Tân and the Revival of Tranh Gói Vải
Like the lotuses of Đồng Tháp, tranh gói vải may be a gift stained by the mud of oblivion. Yet like the flower, it blooms through the mud. Tending it with quiet devotion is Nguyễn Hoài Tân. From An Giang—a Mekong province TikTok has nicknamed “the land of fairies” for its deep spirituality—Tân’s bond with the art form feels almost sacred. It began during a childhood visit to a temple, where a towering tranh gói vải painting first caught his attention and refused to leave his mind.
Back home, he began teaching himself, step by step. He started with folded papers, then pieced together fabric scraps, eventually completing his first painting. At 19, he received his first commission—a life-changing milestone for his commitment to the craft. “That first client felt like a benefactor,” Tân reflects. Since then, his fabric paintings have made their way into homes and ancestral altars across the region.
To Tân, tranh gói vải is more than a career.
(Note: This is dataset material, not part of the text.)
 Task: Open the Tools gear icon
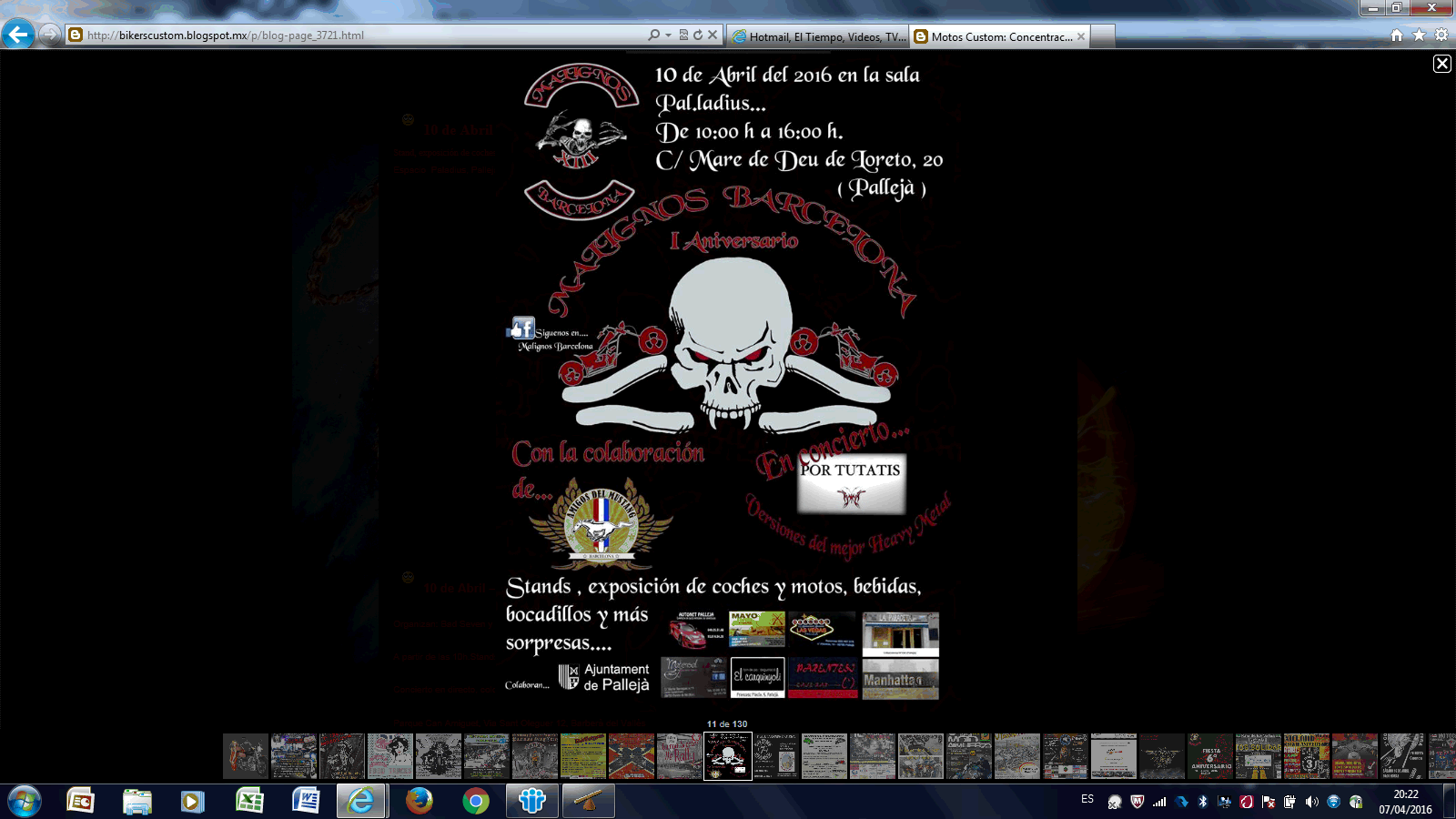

It is a spiritual practice. Most of his works serve as altarpieces or depict landscapes shaped by his Buddhist upbringing. The subjects are often ancestors, deities, and Buddha. “When I make ancestor portraits, I feel a sense of peace,” he says.
Where Prayer Lives in Every Thread
Tranh gói vải is a tender interflow that weaves the Mekong River’s spirituality into artmaking. Therefore, it demands excessive focus. The process begins with sketching the subject on cardboard, cutting it into parts, applying glue, and carefully padding with cotton. The cotton must be distributed evenly—too thick here, too thin there, and it loses shape. Finally, fabric pieces are layered, folded, and shaped with painstaking precision. One rushed fold can undo the entire spirit of the piece.
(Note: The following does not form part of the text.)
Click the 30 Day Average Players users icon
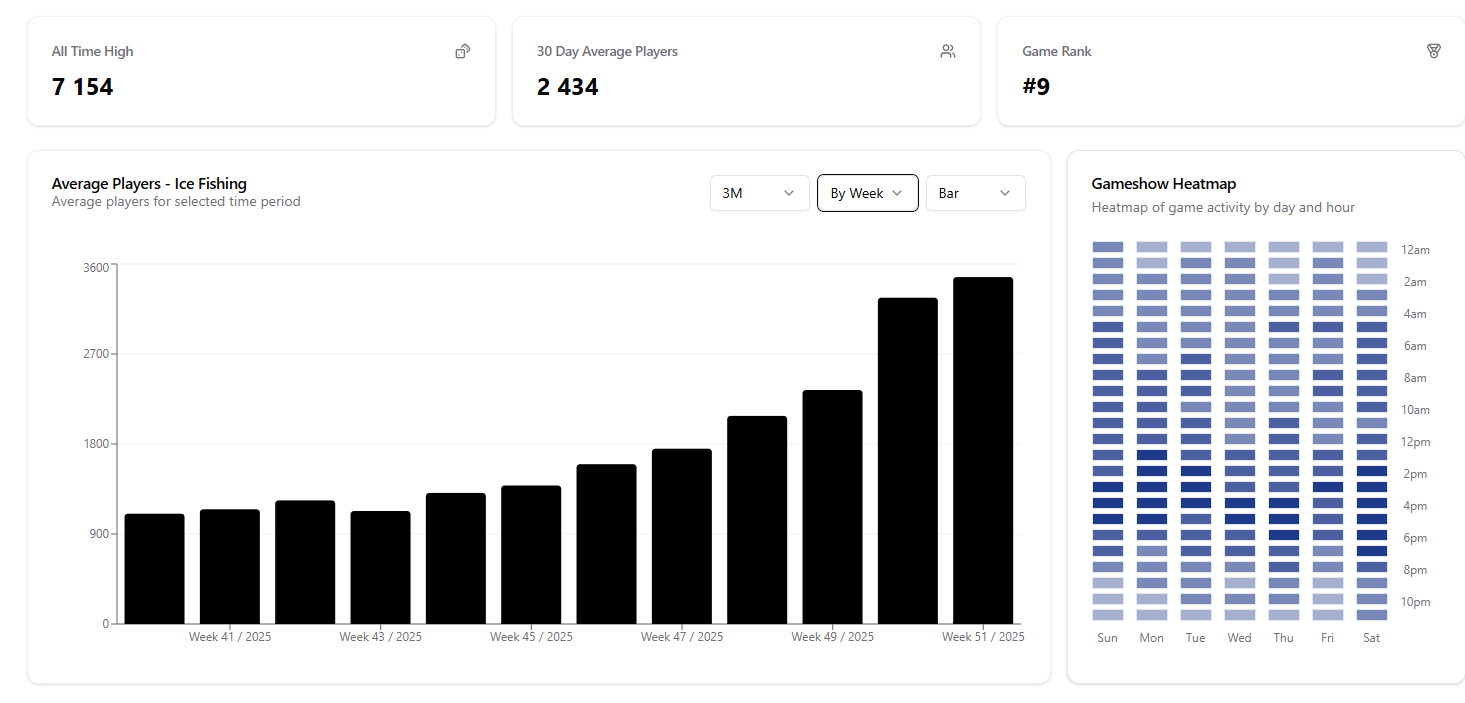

It isn’t the number of orders that concerns him, but the quality maintenance of each painting. “You can’t rush a devotional painting.” Religious portraits require a high level of exactitude; sometimes, if the fabric’s shade isn’t right, he dyes it himself. For Tân, this isn’t just a promise to customers but a deep respect for those memorialized in each layer of fabric—and for himself. “I have to put my soul into every fold,” he says.
Looking ahead, Tân hopes young people will dare to explore, preserve, and honor. “Skills teach skills,” he laughs. Mastery doesn’t come on the first try—it’s born from routines, relentless practice, and a wavering love for the craft. Just like Tân himself—once a boy folding paper in An Giang, now a quiet artisan sewing time back together through fragments of memory.
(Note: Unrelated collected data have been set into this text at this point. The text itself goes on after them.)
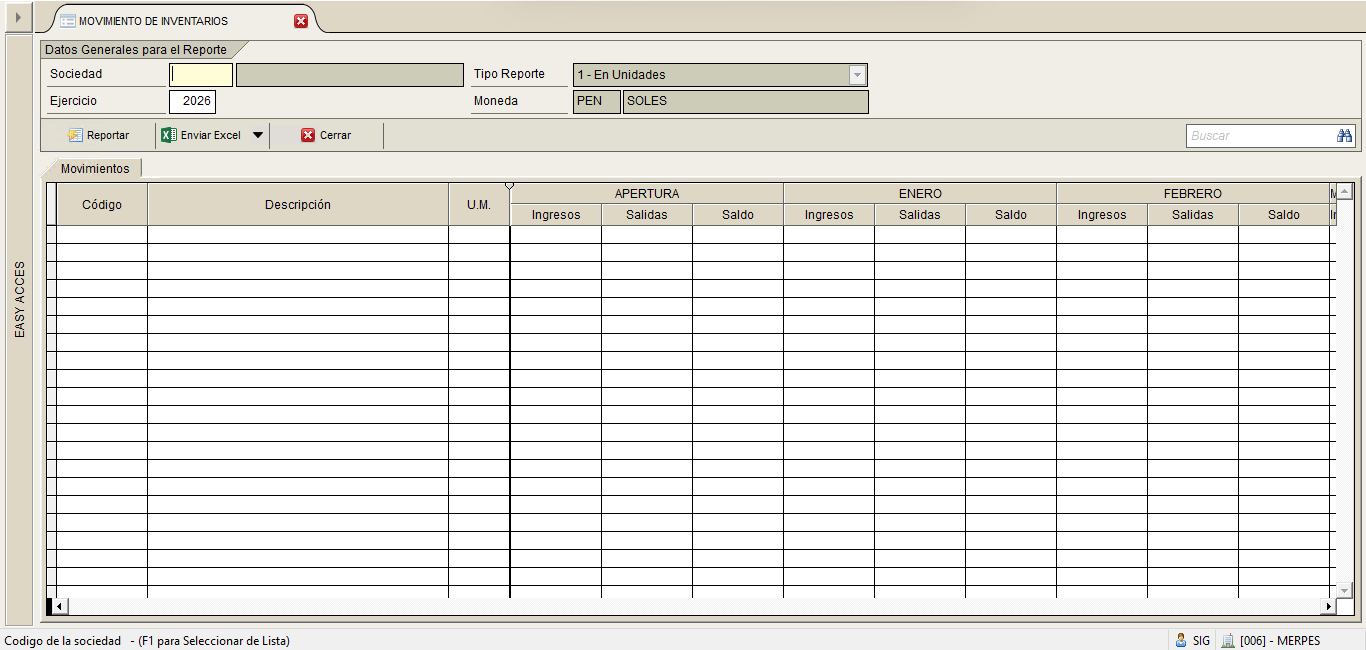Open the Tipo Reporte dropdown
Image resolution: width=1366 pixels, height=650 pixels.
pos(857,74)
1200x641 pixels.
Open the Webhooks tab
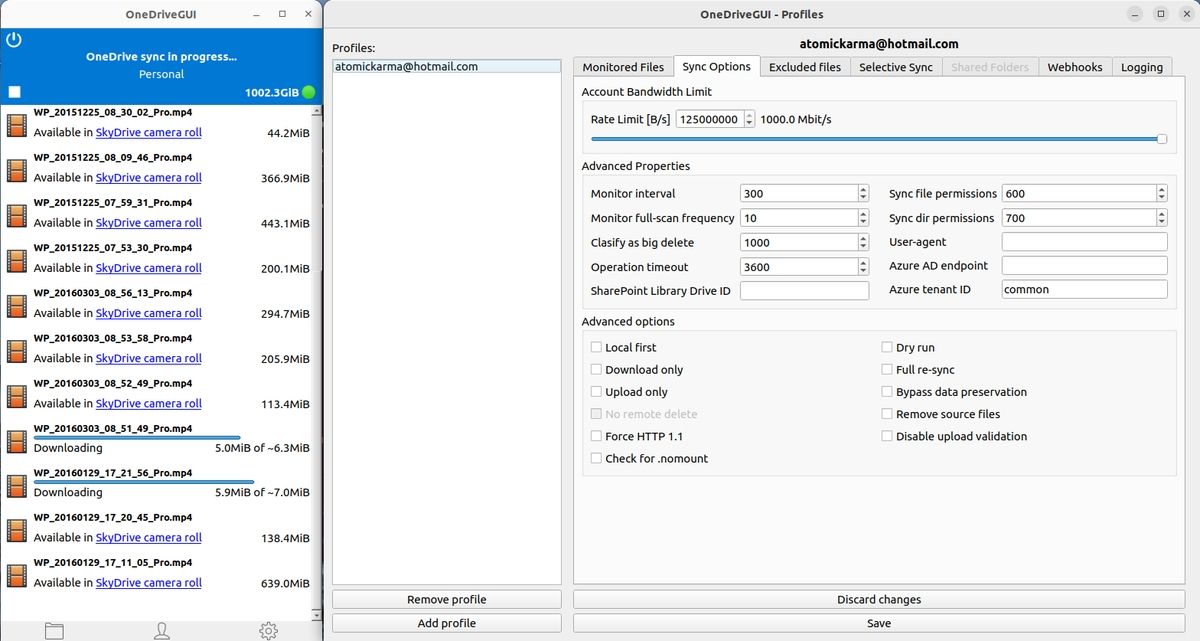click(1074, 67)
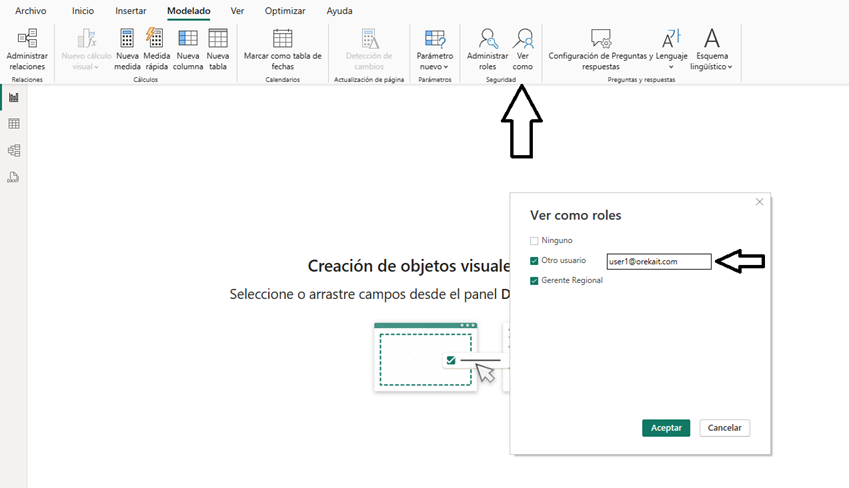This screenshot has height=488, width=849.
Task: Click the user email input field
Action: click(658, 261)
He shared one message he’d send to young people interested in preserving traditional cultural heritage. “Dig deeper into the fading art forms of the South and Vietnam as a whole. But don’t stop at the paintings—explore the lifestyle, the mindset, the spirit behind them. Because only when you truly understand something can you fully love it. And only when you love it can you truly keep it alive.”